Lob des Müßigganges

Ursprünglich in der praktischen Philosophie beheimatet sind Theorien der Gesellschaft heute weitgehend von der Soziologie aufgegriffen worden.
Antworten
Benutzeravatar
AufDerSonne
Beiträge: 1236
Registriert: Do 1. Sep 2022, 19:44

Di 11. Okt 2022, 19:35

So ist auch der Titel eines Buches von Russell.

Aber ich will nicht primär das Buch besprechen, sondern ganz allgemein über Müßiggang reden.
Ich denke, ein gängiges Bild, das immer noch in den Köpfen ist, ist, dass die Armen sich zu Tode arbeiten sollen und die Reichen müßig sein dürfen.
Jedenfalls hat das Thema mit der Arbeit und der herrschenden Arbeitsmoral hier in Europa zu tun.

Vielleicht ein Einstieg in das Thema? Kann man arbeiten und dabei Muße haben? Wie denken wir heutzutage wirklich über Arbeit? Ist das Leistungsdenken vom 20. Jahrhundert einfach so verschwunden?
Das würde heißen, wer arbeitet macht alles richtig?
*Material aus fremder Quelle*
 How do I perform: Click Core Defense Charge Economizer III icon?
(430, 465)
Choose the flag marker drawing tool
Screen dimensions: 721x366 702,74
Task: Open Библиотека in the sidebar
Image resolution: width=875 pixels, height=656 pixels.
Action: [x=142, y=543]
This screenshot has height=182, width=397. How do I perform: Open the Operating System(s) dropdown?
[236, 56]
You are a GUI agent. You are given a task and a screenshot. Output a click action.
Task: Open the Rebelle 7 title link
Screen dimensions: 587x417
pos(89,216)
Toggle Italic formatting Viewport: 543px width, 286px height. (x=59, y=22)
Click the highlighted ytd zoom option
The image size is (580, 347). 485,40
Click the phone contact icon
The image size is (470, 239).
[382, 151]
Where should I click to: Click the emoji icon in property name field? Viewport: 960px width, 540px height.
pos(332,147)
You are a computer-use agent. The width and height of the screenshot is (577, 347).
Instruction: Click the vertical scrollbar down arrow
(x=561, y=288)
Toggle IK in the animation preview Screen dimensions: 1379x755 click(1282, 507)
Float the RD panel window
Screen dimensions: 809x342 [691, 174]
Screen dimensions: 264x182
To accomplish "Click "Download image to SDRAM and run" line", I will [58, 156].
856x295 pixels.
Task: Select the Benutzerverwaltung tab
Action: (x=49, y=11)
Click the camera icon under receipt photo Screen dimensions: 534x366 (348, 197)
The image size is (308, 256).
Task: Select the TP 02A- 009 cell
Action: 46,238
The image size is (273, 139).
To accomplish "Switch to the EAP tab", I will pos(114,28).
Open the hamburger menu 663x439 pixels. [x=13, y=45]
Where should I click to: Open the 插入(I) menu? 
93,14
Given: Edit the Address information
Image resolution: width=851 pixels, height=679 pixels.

Eine Frage, die ich mir mehr persönlich stelle ist. Wie ist es mit dem Geld? Erhält jeder so viel Geld, wie er sollte für seine Arbeit? Aber was ist dann mit Hausarbeit, die immer noch unbezahlt ist? Oder Arbeit mit den Kindern?

"Müßiggang ist aller Laster Anfang." In diesem Sinne freue ich mich auf eine angeregte Diskussion und hoffentlich den Beweis, dass es gerade nicht so ist.



Ohne Gehirn kein Geist!

Benutzeravatar
Lucian Wing
Beiträge: 790
Registriert: Do 7. Jul 2022, 18:40

Di 11. Okt 2022, 20:31

AufDerSonne hat geschrieben :
Di 11. Okt 2022, 19:35
Aber was ist dann mit Hausarbeit, die immer noch unbezahlt ist?
Sollte sie denn bezahlt werden? Von wem? Warum?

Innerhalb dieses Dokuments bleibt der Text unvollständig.